──────── Entries shown
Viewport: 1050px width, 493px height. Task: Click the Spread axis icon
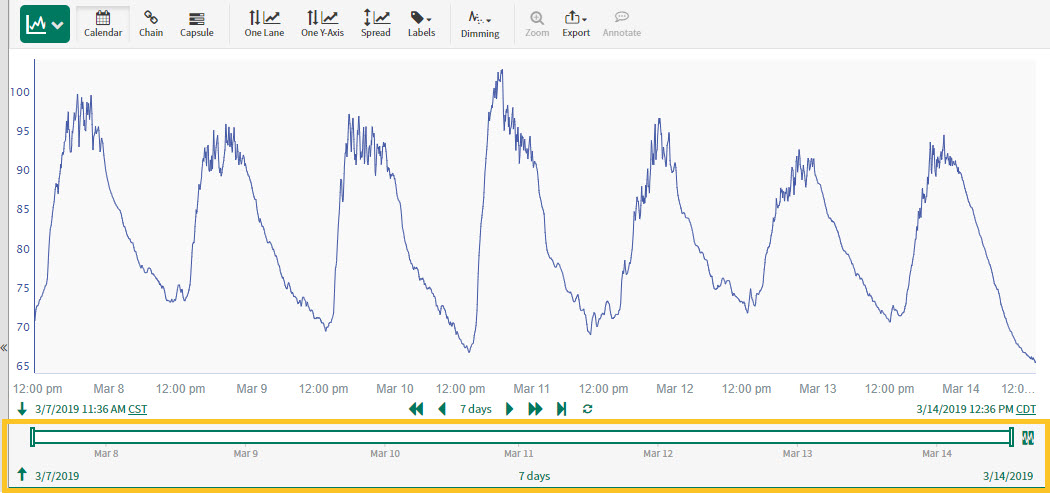376,23
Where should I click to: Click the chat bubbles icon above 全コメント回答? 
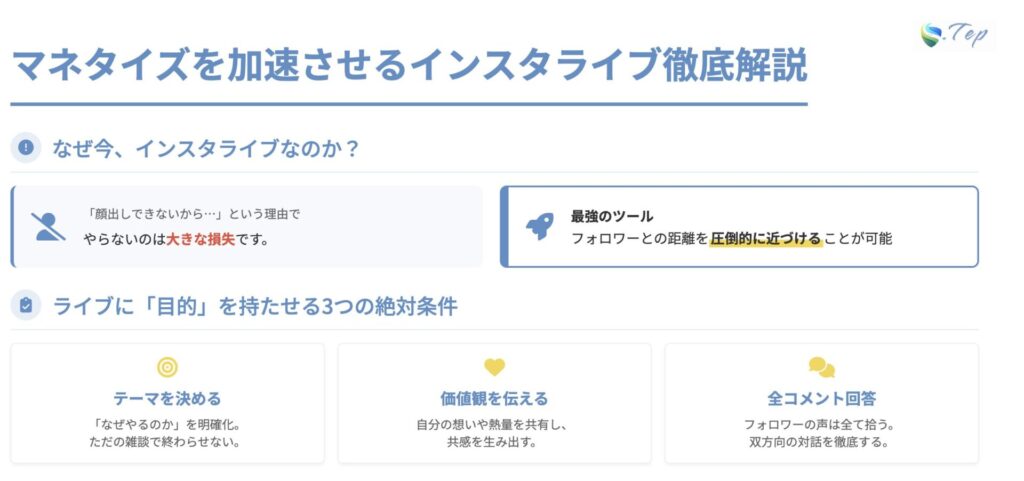click(821, 368)
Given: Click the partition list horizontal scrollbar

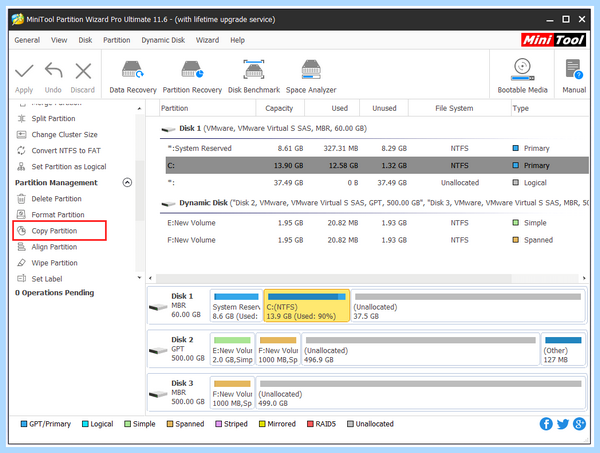Looking at the screenshot, I should [334, 278].
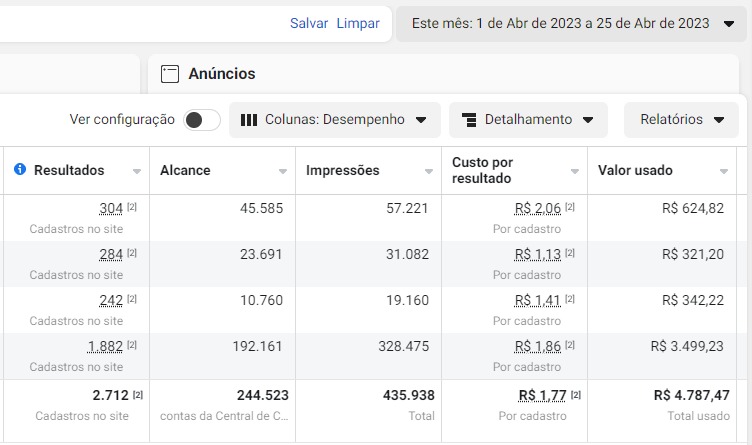Open the Colunas: Desempenho dropdown
The height and width of the screenshot is (445, 752).
(x=334, y=120)
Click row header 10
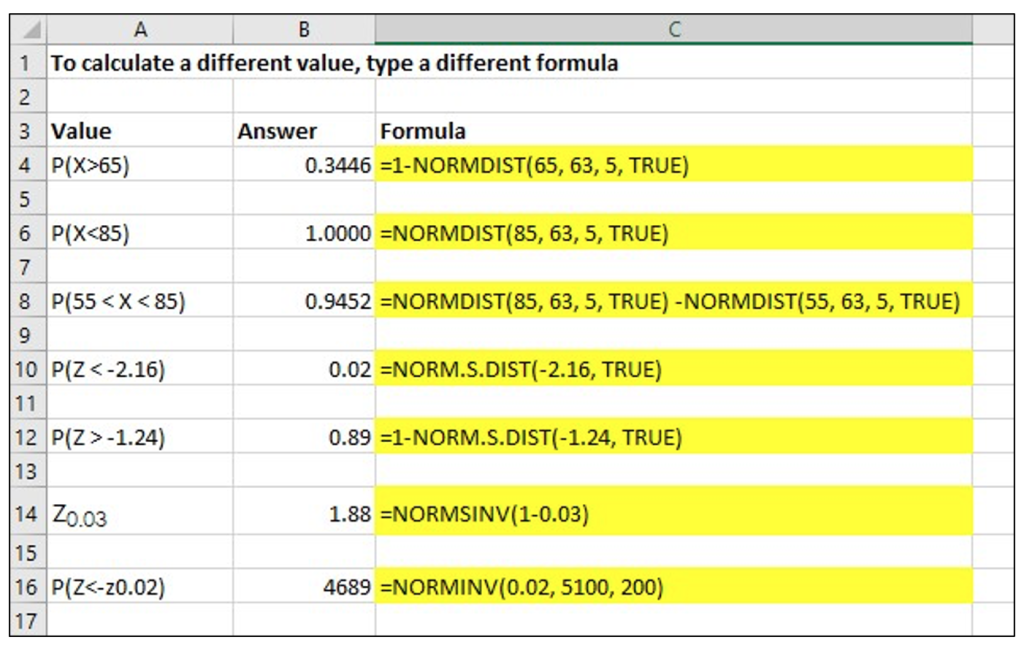Screen dimensions: 1024x648 (27, 370)
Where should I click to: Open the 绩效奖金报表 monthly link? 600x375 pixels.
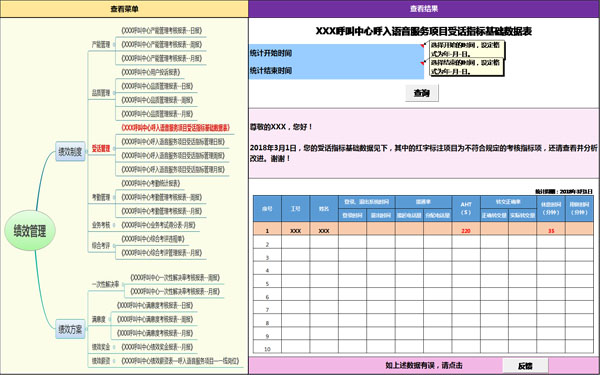(157, 347)
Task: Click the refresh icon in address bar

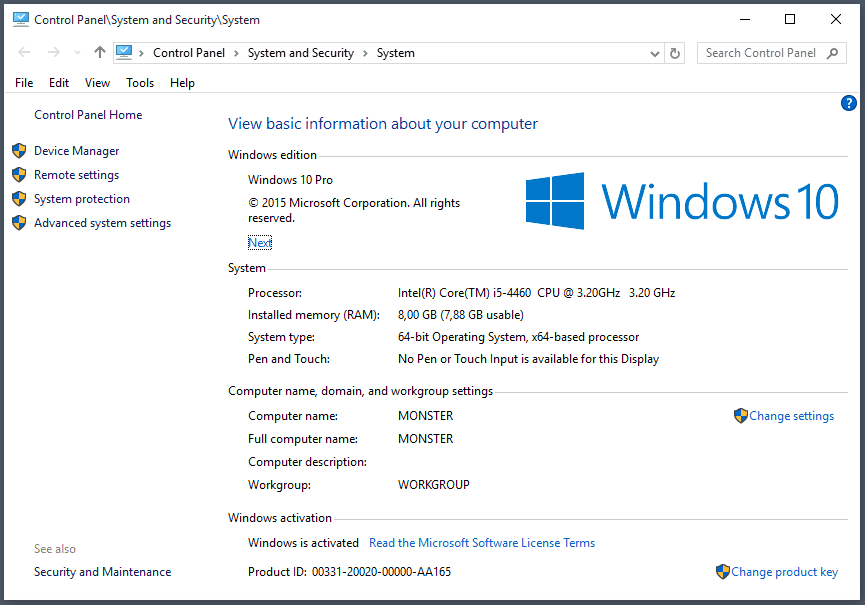Action: click(675, 53)
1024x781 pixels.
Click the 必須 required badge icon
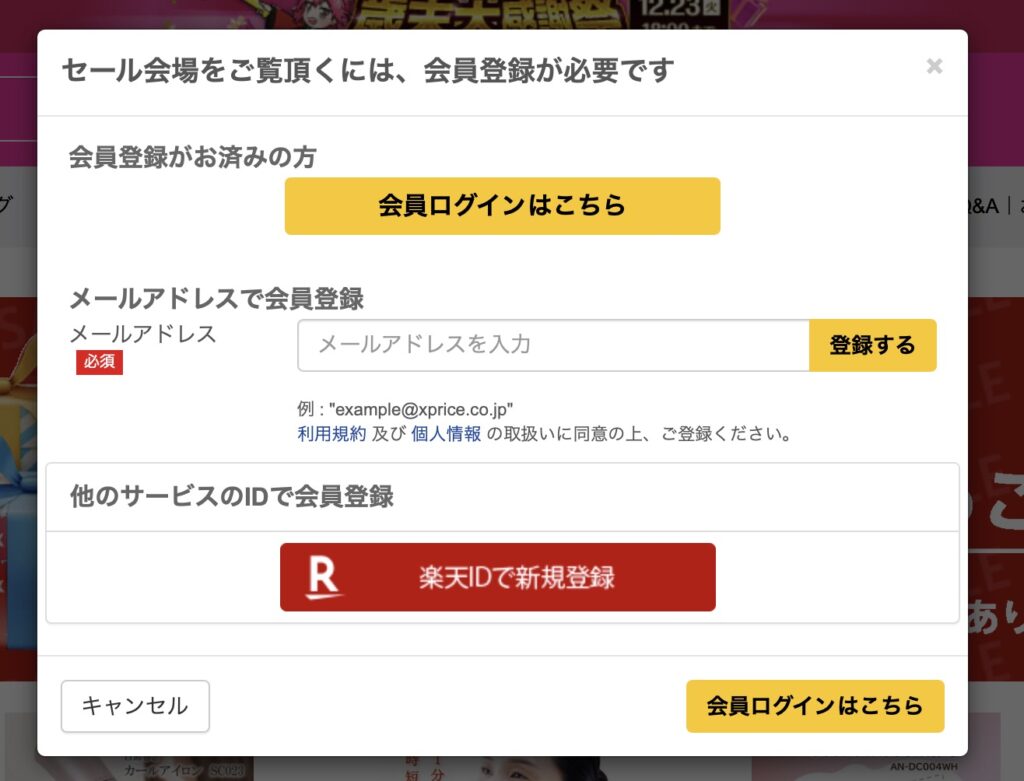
────────────────
Your task is to retype the lines running from the one that contains "Task: Click the refresh icon in address bar" through the end of the records, and nothing else. Pictures are not part of the copy.

> _Expected output_
Task: Click the refresh icon in address bar

Action: click(675, 53)
1024x781 pixels.
Click the 必須 required badge icon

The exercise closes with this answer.